Ashley's Forum Posts

  • Yeah, it looks like a bug that you can't drag a subanimation back out. Submit it to the tracker.

    I'm still debating if sub-animations were a good idea to implement. It's tempting just to turn them off. There's a vague case for having them for two reasons:

    • Organising animations
    • Having more complex animation structures, like "Stopped" and "Walking" animations, then subanimations for carrying different weapons/wearing different clothes/whatever. So you'd have subanimations under "Walking" like "Walking with nothing", "Walking with sword", "Walking with shield", "Walking with sword and shield". But I think this could be better done with separate sprites for the different things, and just have one generic walking animation.

    What do you think? Should we have sub-animations? People often ask what they are for (and the above two things are the only thing), so I guess it isn't intuitively obvious.

  • I just tested it, and it seems to work alright. With OK / Cancel buttons, clicking the X in the messagebox window triggers Cancel, and with just an OK button, clicking the X triggers OK. This is intentional, and Windows tells you that OK was clicked if you use the X on a messagebox with just an OK button, so it's obviously intentional.

  • Have you tried putting in a text object tracking the total object count? The runtime can give 'out of memory' errors if you continuously create objects and don't destroy them. All objects except ones marked global are destroyed when you change a layout, so if you're spawning a lot of global objects, they will still exist after you change layout.

    If you send me your .cap (to ) I can take a look and see what's going on. You'd need to provide clear instructions though and make it simple to see the problem (sometimes people send me really complicated games and say "just get to level 15, then...")!

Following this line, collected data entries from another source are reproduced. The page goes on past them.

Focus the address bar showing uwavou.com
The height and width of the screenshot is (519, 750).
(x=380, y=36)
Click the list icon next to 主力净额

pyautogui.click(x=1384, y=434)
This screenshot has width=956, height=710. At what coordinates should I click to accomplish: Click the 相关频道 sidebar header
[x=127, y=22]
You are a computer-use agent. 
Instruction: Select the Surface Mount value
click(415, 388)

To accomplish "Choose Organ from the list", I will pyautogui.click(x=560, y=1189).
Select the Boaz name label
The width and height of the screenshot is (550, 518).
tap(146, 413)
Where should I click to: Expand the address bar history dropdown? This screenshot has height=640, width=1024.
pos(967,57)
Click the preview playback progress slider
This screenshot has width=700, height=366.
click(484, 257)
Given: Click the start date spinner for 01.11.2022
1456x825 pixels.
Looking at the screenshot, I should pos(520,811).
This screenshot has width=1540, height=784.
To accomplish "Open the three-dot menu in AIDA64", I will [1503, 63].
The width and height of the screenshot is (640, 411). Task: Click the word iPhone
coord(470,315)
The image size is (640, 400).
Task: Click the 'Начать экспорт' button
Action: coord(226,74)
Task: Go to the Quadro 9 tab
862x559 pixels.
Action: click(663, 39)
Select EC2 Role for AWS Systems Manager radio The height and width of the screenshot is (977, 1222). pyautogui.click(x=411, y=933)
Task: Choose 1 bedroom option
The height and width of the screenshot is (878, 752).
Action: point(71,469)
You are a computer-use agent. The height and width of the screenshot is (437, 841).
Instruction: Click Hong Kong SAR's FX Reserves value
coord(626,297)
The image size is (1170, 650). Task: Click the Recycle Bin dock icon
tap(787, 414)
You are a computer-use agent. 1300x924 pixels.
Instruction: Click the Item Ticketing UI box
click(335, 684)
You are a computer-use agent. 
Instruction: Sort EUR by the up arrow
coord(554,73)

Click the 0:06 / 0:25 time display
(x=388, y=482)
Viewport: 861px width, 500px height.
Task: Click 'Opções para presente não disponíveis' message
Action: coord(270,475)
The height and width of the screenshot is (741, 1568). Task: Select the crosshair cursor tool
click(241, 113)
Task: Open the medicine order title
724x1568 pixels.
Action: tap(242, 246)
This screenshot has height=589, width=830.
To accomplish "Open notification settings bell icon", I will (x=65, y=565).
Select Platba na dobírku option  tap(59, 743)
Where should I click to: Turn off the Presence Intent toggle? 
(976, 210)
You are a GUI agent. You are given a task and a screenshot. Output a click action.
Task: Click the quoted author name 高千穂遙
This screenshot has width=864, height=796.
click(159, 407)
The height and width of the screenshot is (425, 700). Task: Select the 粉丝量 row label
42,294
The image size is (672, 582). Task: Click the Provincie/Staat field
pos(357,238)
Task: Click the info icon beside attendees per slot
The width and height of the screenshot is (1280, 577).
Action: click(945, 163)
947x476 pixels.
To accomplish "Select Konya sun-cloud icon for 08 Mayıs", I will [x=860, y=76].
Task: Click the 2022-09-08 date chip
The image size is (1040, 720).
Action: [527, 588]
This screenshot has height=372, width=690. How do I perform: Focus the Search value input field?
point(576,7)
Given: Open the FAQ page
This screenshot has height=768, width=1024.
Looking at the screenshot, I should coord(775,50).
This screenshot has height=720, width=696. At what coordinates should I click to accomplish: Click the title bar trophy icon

  • Yeah, I've sometimes needed this too. Another workaround is to put the actions in an 'always' subevent, and toggle the subevent.

  • Cool! Can you scan the page so we can read what they said?

  • No, the runtime can't force shaders not to draw outside the object's bounding box, but behavior if you do so is undefined. Pixels outside of the bounding box will be whatever is left over from previous rendering operations that need an intermediate stage. Also, if there is a second effect in the chain, the next shader only processes the bounding box, and the bounding box is the only area copied to the display, so in some cases it will be truncated anyway.

    Basically, although you can, you should not write shaders that access outside the bounding box.

  • Try Construct 3

    Develop games in your browser. Powerful, performant & highly capable.

    Try Now Construct 3 users don't see these ads
  • The plugin SDK is just a C++ written DLL, so anything you can do in C++, can be called from the plugin.

  • The effect is processed on the object's bounding box on a fullscreen texture, so the texture coordinates (0,0) refer to the top left of the screen, not the top left of the object. For the texture coordinates of the object's area, use the boxLeft, boxTop, boxRight and boxBottom variables.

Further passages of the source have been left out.